Por fim, no quarto capítulo, o autor discute acerca do indivíduo e da sociedade nas concepções de vida
dos séculos XVIII e XIX, um exemplo da sociologia filosófica. Simmel desenha a evolução do conceito de
individualidade partindo da proposição de incompatibilidade entre a igualdade e a liberdade, para chegar,
enfim, no “conceito de individualidade do século XVIII, com sua ênfase na liberdade pessoal, que não
exclui – ao contrário, inclui – a igualdade, porque a verdadeira pessoa é a mesma em qualquer ‘homem
circunstancial’, [o que] encontrou sua perfeição abstrata em Kant” (p. 103). Por outro lado, na concepção
século XIX, o autor aborda como o conceito de individualidade, inspirado pela tradição teórica do
socialismo, se separa em dois ideais, a liberdade sem igualdade e a igualdade sem liberdade, desfazendo
a síntese atingida no século XVIII.

O ponto nevrálgico de toda esta discussão é apresentado logo no início do capítulo, resumido na relação
que as forças e formas da sociedade mantêm com os indivíduos, e nos conflitos reais entre aqueles dois
pólos, já que as exigências e atitudes sociais se contrapõem à situação individual.
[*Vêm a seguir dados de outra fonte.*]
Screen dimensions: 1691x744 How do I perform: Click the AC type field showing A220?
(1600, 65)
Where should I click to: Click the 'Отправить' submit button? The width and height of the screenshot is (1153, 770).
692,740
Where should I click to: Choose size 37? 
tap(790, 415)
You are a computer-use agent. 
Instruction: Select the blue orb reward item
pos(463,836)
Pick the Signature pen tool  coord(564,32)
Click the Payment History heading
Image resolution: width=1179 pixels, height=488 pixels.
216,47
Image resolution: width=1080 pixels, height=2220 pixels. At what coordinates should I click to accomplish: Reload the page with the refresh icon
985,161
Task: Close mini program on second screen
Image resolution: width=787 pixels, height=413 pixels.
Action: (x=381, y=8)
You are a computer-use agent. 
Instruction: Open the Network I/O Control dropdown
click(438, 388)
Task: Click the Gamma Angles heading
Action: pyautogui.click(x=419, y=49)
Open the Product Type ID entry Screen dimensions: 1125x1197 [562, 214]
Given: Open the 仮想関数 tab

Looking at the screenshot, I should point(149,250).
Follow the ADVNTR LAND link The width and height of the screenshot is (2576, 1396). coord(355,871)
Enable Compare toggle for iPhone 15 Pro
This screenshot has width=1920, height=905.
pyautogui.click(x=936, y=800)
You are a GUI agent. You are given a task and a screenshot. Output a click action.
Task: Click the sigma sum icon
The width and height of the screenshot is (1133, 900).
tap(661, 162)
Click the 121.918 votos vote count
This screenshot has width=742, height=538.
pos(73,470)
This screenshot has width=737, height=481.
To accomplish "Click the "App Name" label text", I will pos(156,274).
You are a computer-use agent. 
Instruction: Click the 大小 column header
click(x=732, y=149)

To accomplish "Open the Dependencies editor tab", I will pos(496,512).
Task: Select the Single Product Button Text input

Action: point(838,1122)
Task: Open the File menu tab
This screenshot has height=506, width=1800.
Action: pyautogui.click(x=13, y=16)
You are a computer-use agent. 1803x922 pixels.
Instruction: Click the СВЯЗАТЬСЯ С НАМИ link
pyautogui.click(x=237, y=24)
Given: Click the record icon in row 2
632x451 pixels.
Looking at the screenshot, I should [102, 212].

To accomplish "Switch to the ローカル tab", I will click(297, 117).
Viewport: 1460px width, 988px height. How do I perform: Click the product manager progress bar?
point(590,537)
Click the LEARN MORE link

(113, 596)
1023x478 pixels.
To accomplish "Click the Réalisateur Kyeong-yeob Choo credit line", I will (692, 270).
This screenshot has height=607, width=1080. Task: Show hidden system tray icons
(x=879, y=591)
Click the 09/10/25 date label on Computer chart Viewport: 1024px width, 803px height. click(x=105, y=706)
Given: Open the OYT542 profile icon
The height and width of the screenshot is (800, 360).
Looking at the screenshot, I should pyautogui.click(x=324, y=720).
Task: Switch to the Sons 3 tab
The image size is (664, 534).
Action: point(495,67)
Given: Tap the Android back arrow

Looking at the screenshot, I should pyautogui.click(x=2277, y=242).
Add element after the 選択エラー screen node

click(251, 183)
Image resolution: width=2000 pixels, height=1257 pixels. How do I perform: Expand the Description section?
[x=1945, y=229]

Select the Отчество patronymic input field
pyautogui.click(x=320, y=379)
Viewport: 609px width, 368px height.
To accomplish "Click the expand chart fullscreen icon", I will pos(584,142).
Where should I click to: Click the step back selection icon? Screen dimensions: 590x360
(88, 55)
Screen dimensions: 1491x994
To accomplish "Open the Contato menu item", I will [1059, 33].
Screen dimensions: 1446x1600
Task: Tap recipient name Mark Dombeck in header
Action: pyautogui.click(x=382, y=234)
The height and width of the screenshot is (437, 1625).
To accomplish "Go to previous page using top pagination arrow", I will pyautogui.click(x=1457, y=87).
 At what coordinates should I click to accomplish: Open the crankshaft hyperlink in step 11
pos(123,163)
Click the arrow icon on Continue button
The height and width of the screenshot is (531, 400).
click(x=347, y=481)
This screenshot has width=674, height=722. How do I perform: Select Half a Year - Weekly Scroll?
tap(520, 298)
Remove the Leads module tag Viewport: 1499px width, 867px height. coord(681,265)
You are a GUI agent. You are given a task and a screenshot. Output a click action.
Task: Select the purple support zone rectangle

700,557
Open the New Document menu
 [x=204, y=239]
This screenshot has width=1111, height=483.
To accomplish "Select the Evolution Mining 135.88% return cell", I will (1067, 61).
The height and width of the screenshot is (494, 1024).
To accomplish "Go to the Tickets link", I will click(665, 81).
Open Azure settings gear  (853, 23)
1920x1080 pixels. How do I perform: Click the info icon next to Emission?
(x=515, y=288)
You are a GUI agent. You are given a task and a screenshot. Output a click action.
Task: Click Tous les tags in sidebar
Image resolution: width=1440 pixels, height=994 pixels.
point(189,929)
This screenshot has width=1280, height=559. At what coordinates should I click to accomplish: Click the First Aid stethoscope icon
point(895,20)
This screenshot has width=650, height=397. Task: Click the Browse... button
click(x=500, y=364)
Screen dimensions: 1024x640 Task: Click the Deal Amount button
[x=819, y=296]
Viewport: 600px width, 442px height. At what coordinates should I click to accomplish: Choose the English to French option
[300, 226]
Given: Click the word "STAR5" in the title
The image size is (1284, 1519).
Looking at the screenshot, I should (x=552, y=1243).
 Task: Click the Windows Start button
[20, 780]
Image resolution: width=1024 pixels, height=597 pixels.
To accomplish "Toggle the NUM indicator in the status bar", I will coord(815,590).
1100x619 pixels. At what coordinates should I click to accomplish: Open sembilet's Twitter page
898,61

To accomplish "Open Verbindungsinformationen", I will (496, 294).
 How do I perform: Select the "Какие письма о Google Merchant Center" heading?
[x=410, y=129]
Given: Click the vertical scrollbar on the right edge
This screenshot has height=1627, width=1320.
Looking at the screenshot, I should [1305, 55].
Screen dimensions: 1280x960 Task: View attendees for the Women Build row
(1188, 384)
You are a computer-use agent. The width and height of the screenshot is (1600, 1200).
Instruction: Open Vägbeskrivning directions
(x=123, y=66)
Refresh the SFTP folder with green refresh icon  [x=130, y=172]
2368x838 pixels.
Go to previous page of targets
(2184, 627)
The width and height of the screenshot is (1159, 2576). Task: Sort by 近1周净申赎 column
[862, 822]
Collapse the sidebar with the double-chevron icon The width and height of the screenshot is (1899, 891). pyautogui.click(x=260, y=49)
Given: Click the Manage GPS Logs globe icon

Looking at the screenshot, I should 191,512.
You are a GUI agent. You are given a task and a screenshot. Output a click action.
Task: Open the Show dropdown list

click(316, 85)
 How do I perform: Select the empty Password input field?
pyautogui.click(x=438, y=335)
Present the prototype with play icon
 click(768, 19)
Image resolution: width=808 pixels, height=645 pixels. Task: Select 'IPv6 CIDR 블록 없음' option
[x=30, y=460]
O conflito se
estabelece por meio da inerência da sociedade no indivíduo e se mantém pela capacidade que o ser
humano tem de se dividir em partes, colocando-se em uma relação conflituosa entre as partes do seu eu
que se sentem como ser social e os impulsos não absorvidos por este caráter: “o conflito entre a
sociedade e o indivíduo prossegue no próprio indivíduo como luta entra as partes de sua essência” (p.
84). Sendo o conflito inerente à relação social, podemos aprofundar esta análise simmeliana nos textos
da coletânea de Evaristo de Moraes Filho “O conflito” e “A natureza sociológica do conflito”.
Paralelamente, o ensaio “O conceito e a tragédia da cultura”, da coletânea organizada por Jessé Souza,
pode lançar novas luzes sobre o cultivo do indivíduo e a relação que se estabelece entre os níveis social
e individual, neste caso através do conceito de cultura.

Concluindo, no livro Questões Fundamentais da Sociologia o leitor brasileiro finalmente encontrará a


proposta teórica de Simmel de forma mais completa e organizada, tendo melhor visão da sua perspectiva
micro-sociológica: é um clássico que chega no Brasil consolidando a nova tendência das ciências sociais
de retomada do sociólogo alemão, finalmente fazendo jus à importância das suas obras.